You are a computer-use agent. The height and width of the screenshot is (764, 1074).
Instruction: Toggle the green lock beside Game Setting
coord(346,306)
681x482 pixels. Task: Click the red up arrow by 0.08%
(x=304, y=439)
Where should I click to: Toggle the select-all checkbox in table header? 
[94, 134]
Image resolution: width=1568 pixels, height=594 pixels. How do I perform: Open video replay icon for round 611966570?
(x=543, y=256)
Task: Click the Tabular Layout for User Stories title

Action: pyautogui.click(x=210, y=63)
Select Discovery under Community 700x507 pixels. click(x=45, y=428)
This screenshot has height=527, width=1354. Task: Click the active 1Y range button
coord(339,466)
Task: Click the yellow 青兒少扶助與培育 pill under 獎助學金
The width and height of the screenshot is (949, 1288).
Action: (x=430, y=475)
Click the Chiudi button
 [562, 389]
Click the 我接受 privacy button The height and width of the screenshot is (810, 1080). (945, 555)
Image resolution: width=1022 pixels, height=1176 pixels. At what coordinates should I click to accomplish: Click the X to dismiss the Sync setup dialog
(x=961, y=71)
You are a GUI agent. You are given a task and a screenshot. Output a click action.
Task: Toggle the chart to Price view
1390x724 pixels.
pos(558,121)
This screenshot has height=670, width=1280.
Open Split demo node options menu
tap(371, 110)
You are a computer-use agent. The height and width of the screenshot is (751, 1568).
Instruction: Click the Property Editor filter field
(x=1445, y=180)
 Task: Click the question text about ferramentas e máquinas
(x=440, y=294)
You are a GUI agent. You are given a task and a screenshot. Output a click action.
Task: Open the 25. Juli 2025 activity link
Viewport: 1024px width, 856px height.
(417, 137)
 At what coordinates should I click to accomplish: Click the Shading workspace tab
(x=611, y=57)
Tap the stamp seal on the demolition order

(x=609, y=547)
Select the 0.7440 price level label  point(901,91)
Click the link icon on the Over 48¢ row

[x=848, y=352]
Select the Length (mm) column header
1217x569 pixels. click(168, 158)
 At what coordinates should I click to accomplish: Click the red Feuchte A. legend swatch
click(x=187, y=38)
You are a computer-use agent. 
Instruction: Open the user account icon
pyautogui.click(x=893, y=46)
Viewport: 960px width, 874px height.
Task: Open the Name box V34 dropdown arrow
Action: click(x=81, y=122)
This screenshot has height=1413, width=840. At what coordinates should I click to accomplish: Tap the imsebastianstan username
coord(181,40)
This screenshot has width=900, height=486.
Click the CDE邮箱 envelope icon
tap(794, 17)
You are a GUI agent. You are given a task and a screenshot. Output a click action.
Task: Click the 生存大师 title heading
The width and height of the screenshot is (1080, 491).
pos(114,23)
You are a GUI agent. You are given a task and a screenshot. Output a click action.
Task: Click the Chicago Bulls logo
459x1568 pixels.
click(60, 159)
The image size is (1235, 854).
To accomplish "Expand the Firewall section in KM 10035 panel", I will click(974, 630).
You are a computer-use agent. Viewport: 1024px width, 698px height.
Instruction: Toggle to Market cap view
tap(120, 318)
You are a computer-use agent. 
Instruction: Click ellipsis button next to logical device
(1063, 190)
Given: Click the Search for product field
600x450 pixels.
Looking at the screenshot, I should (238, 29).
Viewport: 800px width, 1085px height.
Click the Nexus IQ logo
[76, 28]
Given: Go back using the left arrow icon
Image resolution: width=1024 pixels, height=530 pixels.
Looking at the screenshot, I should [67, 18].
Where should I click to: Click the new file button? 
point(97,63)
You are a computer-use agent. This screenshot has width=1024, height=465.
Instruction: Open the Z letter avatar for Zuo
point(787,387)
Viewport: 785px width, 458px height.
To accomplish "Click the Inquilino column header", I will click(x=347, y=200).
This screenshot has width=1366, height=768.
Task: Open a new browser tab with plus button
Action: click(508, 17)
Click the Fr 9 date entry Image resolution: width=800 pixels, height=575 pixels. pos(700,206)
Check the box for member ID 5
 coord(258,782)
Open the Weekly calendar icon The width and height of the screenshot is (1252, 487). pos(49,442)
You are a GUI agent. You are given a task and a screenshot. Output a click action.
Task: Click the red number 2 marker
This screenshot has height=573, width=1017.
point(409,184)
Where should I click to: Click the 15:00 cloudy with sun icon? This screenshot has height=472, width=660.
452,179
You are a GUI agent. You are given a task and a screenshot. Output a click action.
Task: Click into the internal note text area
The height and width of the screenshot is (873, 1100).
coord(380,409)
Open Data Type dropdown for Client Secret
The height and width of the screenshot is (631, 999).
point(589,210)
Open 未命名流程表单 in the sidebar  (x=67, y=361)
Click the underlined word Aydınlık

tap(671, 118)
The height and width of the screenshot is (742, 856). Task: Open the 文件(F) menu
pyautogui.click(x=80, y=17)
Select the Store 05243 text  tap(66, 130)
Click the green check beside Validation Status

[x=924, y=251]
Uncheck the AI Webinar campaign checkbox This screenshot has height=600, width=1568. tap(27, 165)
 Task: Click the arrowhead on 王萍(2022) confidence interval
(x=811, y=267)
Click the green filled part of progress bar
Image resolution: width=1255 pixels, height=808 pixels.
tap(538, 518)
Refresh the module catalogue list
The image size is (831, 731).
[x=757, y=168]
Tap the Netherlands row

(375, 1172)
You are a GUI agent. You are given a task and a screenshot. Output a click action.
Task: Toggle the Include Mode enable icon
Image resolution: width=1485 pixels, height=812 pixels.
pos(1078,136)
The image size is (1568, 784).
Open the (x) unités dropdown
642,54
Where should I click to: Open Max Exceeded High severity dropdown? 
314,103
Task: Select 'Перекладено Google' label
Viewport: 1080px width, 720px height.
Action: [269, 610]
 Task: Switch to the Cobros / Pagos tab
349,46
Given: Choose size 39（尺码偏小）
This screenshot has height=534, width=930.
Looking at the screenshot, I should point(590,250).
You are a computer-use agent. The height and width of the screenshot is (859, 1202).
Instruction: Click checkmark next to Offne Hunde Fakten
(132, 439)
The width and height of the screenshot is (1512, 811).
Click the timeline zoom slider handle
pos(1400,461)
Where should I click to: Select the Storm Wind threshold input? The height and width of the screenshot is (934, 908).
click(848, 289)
━━━━━━━━━━━━━━━━━━━━
Exact reproduction of every entry is needed.

You are a computer-use agent. The height and width of the screenshot is (764, 1074).
Instruction: Toggle the green lock beside Game Setting
coord(346,306)
681x482 pixels. Task: Click the red up arrow by 0.08%
(x=304, y=439)
Where should I click to: Toggle the select-all checkbox in table header? 
[94, 134]
Image resolution: width=1568 pixels, height=594 pixels. How do I perform: Open video replay icon for round 611966570?
(x=543, y=256)
Task: Click the Tabular Layout for User Stories title

Action: pyautogui.click(x=210, y=63)
Select Discovery under Community 700x507 pixels. click(x=45, y=428)
This screenshot has height=527, width=1354. Task: Click the active 1Y range button
coord(339,466)
Task: Click the yellow 青兒少扶助與培育 pill under 獎助學金
The width and height of the screenshot is (949, 1288).
Action: (x=430, y=475)
Click the Chiudi button
 [562, 389]
Click the 我接受 privacy button The height and width of the screenshot is (810, 1080). (945, 555)
Image resolution: width=1022 pixels, height=1176 pixels. At what coordinates should I click to accomplish: Click the X to dismiss the Sync setup dialog
(x=961, y=71)
You are a GUI agent. You are given a task and a screenshot. Output a click action.
Task: Toggle the chart to Price view
1390x724 pixels.
pos(558,121)
This screenshot has height=670, width=1280.
Open Split demo node options menu
tap(371, 110)
You are a computer-use agent. The height and width of the screenshot is (751, 1568).
Instruction: Click the Property Editor filter field
(x=1445, y=180)
 Task: Click the question text about ferramentas e máquinas
(x=440, y=294)
You are a GUI agent. You are given a task and a screenshot. Output a click action.
Task: Open the 25. Juli 2025 activity link
Viewport: 1024px width, 856px height.
(417, 137)
 At what coordinates should I click to accomplish: Click the Shading workspace tab
(x=611, y=57)
Tap the stamp seal on the demolition order

(x=609, y=547)
Select the 0.7440 price level label  point(901,91)
Click the link icon on the Over 48¢ row

[x=848, y=352]
Select the Length (mm) column header
1217x569 pixels. click(168, 158)
 At what coordinates should I click to accomplish: Click the red Feuchte A. legend swatch
click(x=187, y=38)
You are a computer-use agent. 
Instruction: Open the user account icon
pyautogui.click(x=893, y=46)
Viewport: 960px width, 874px height.
Task: Open the Name box V34 dropdown arrow
Action: click(x=81, y=122)
This screenshot has height=1413, width=840. At what coordinates should I click to accomplish: Tap the imsebastianstan username
coord(181,40)
This screenshot has width=900, height=486.
Click the CDE邮箱 envelope icon
tap(794, 17)
You are a GUI agent. You are given a task and a screenshot. Output a click action.
Task: Click the 生存大师 title heading
The width and height of the screenshot is (1080, 491).
pos(114,23)
You are a GUI agent. You are given a task and a screenshot. Output a click action.
Task: Click the Chicago Bulls logo
459x1568 pixels.
click(60, 159)
The image size is (1235, 854).
To accomplish "Expand the Firewall section in KM 10035 panel", I will click(974, 630).
You are a computer-use agent. Viewport: 1024px width, 698px height.
Instruction: Toggle to Market cap view
tap(120, 318)
You are a computer-use agent. 
Instruction: Click ellipsis button next to logical device
(1063, 190)
Given: Click the Search for product field
600x450 pixels.
Looking at the screenshot, I should (238, 29).
Viewport: 800px width, 1085px height.
Click the Nexus IQ logo
[76, 28]
Given: Go back using the left arrow icon
Image resolution: width=1024 pixels, height=530 pixels.
Looking at the screenshot, I should [67, 18].
Where should I click to: Click the new file button? 
point(97,63)
You are a computer-use agent. This screenshot has width=1024, height=465.
Instruction: Open the Z letter avatar for Zuo
point(787,387)
Viewport: 785px width, 458px height.
To accomplish "Click the Inquilino column header", I will click(x=347, y=200).
This screenshot has width=1366, height=768.
Task: Open a new browser tab with plus button
Action: click(508, 17)
Click the Fr 9 date entry Image resolution: width=800 pixels, height=575 pixels. pos(700,206)
Check the box for member ID 5
 coord(258,782)
Open the Weekly calendar icon The width and height of the screenshot is (1252, 487). pos(49,442)
You are a GUI agent. You are given a task and a screenshot. Output a click action.
Task: Click the red number 2 marker
This screenshot has height=573, width=1017.
point(409,184)
Where should I click to: Click the 15:00 cloudy with sun icon? This screenshot has height=472, width=660.
452,179
You are a GUI agent. You are given a task and a screenshot. Output a click action.
Task: Click into the internal note text area
The height and width of the screenshot is (873, 1100).
coord(380,409)
Open Data Type dropdown for Client Secret
The height and width of the screenshot is (631, 999).
point(589,210)
Open 未命名流程表单 in the sidebar  (x=67, y=361)
Click the underlined word Aydınlık

tap(671, 118)
The height and width of the screenshot is (742, 856). Task: Open the 文件(F) menu
pyautogui.click(x=80, y=17)
Select the Store 05243 text  tap(66, 130)
Click the green check beside Validation Status

[x=924, y=251]
Uncheck the AI Webinar campaign checkbox This screenshot has height=600, width=1568. tap(27, 165)
 Task: Click the arrowhead on 王萍(2022) confidence interval
(x=811, y=267)
Click the green filled part of progress bar
Image resolution: width=1255 pixels, height=808 pixels.
tap(538, 518)
Refresh the module catalogue list
The image size is (831, 731).
[x=757, y=168]
Tap the Netherlands row

(375, 1172)
You are a GUI agent. You are given a task and a screenshot. Output a click action.
Task: Toggle the Include Mode enable icon
Image resolution: width=1485 pixels, height=812 pixels.
pos(1078,136)
The image size is (1568, 784).
Open the (x) unités dropdown
642,54
Where should I click to: Open Max Exceeded High severity dropdown? 
314,103
Task: Select 'Перекладено Google' label
Viewport: 1080px width, 720px height.
Action: [269, 610]
 Task: Switch to the Cobros / Pagos tab
349,46
Given: Choose size 39（尺码偏小）
This screenshot has height=534, width=930.
Looking at the screenshot, I should point(590,250).
You are a computer-use agent. The height and width of the screenshot is (859, 1202).
Instruction: Click checkmark next to Offne Hunde Fakten
(132, 439)
The width and height of the screenshot is (1512, 811).
Click the timeline zoom slider handle
pos(1400,461)
Where should I click to: Select the Storm Wind threshold input? The height and width of the screenshot is (934, 908).
click(848, 289)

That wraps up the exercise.